Resumo O presente texto é parte da pesquisa do Projeto de Monitoramento Eleitoral 2022 e tem por objetivo analisar os resultados das eleições de 2022 sob a perspectiva da representação política de mulheres na Câmara dos Deputados. Para isso, neste décimo boletim, visamos suscitar reflexões acerca da participação política institucional das mulheres e da persistente insuficiência das medidas reparatórias para expandir essa representação. Para tal estudo, foram utilizados dados retirados do portal do Tribunal Superior Eleitoral (TSE).

Introdução

As mulheres expandiram sua representação na Câmara dos Deputados nas eleições de 2022, aumentando de 77 para 91 o número de deputadas eleitas, assim como vinha acontecendo nas últimas eleições proporcionais nacionais.

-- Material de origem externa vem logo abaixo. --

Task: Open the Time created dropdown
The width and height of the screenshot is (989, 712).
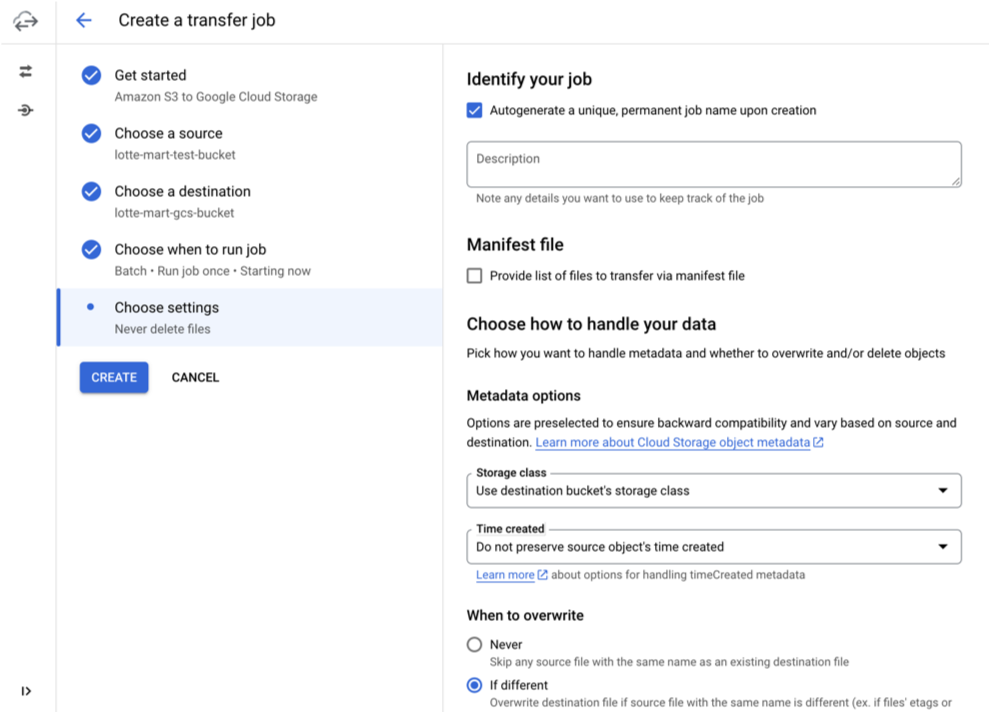Action: coord(714,547)
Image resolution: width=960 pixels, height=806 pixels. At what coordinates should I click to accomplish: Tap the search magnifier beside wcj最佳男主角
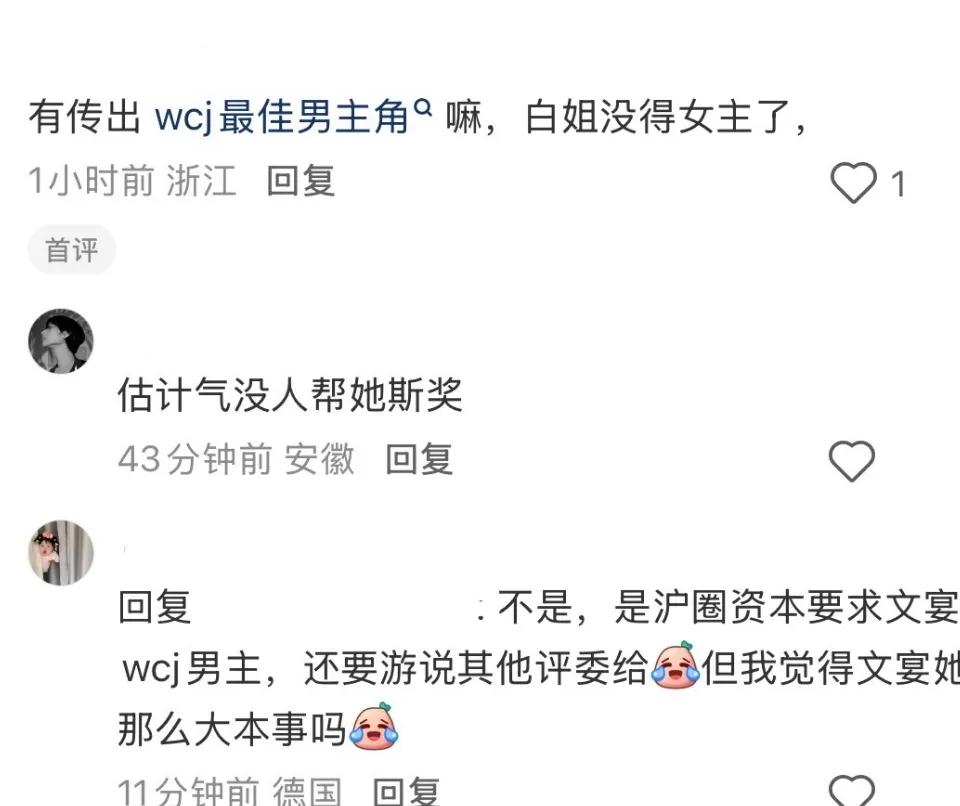point(423,108)
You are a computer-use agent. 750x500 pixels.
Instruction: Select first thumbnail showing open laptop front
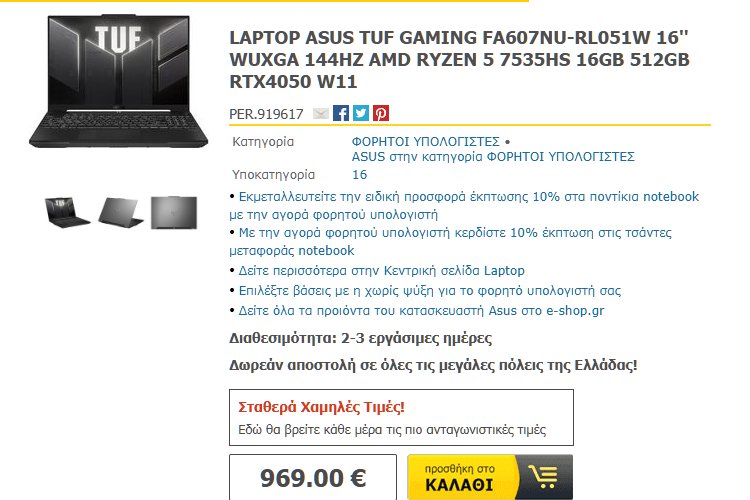click(67, 212)
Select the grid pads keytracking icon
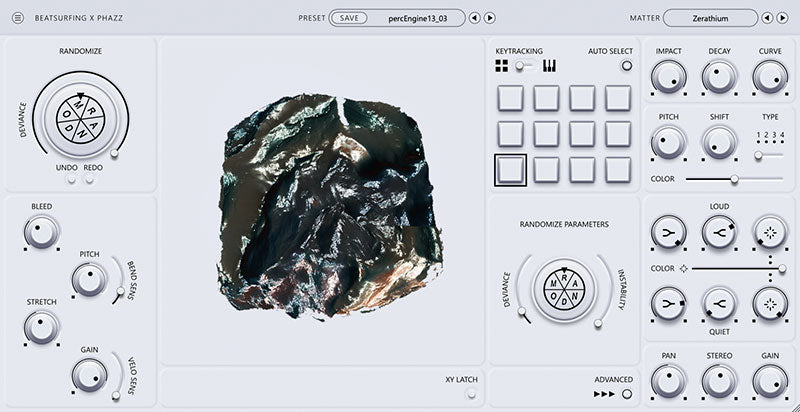Viewport: 800px width, 412px height. tap(502, 67)
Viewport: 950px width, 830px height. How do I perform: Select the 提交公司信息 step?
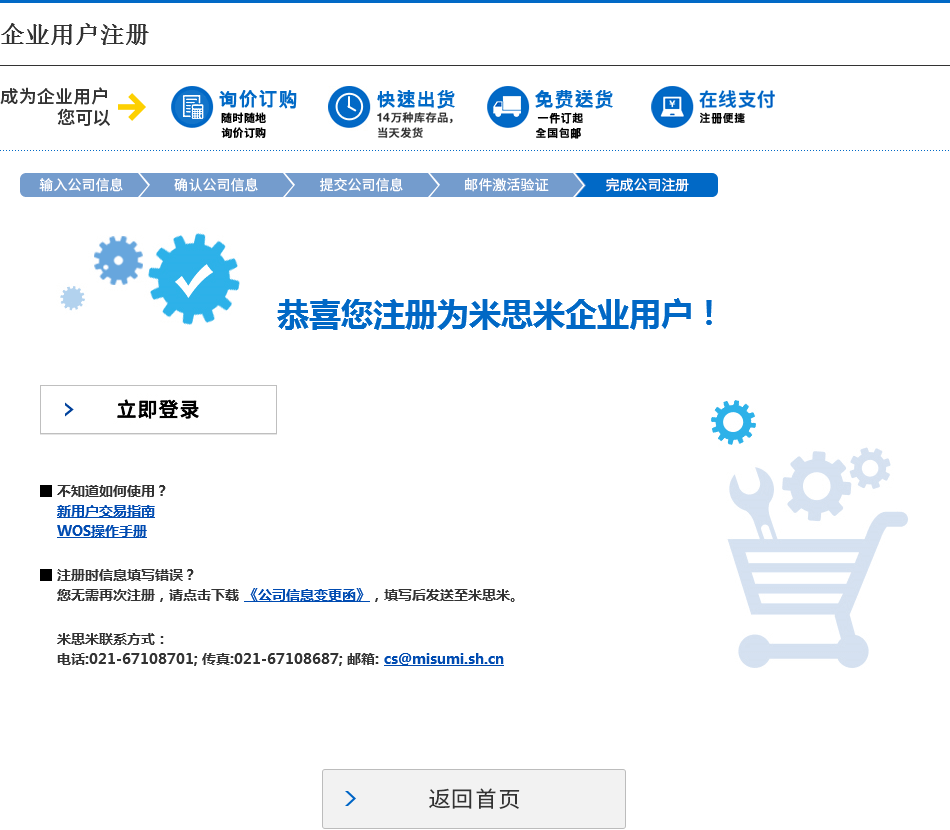pyautogui.click(x=361, y=185)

Todavia, também em consonância com o que foi observado nas últimas eleições, o aumento não foi explosivo, mas molecular, relegando mais uma vez às mulheres o status de sub-representatividade política.

Segue-se então que o caráter masculino e branco da elite política brasileira foi novamente evidenciado, apesar de alguns avanços constatados no âmbito da representatividade, como a eleição de mulheres indígenas, ampliação da bancada de mulheres negras e a eleição das primeiras deputadas federais trans.

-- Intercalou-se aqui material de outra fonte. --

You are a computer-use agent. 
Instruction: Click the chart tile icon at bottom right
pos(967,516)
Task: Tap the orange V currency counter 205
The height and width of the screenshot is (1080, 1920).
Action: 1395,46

Estes avanços na representatividade são importantes não somente para a democracia do país, mas também para os partidos políticos. Isto porque com a aprovação do EC 111/21 a contagem dos votos dados a mulheres e pessoas negras será em dobro para a distribuição dos recursos dos Fundos Partidário e Eleitoral[59]. Logo, quanto mais votos o partido tiver recebido, maior será o recebimento de recursos desses fundos.

Neste sentido, no presente texto iremos analisar a nova configuração da Câmara dos Deputados sob a perspectiva das mulheres, avaliando os índices constatados e propondo reflexões em torno da persistente insuficiência das medidas reparatórias na legislação eleitoral.

A lacuna de deputadas na Câmara dos Deputados

O número de deputadas federais eleitas, que havia sido de 45 em 2010, 51 em 2014 e 77 em 2018, desta vez saltou para 91[60]. Este aumento representa um crescimento de 18% em relação à legislatura anterior, indicando uma ocupação de 17,7% de mulheres na Câmara dos Deputados, embora tenham sido 34,9% dos postulantes à Câmara[61].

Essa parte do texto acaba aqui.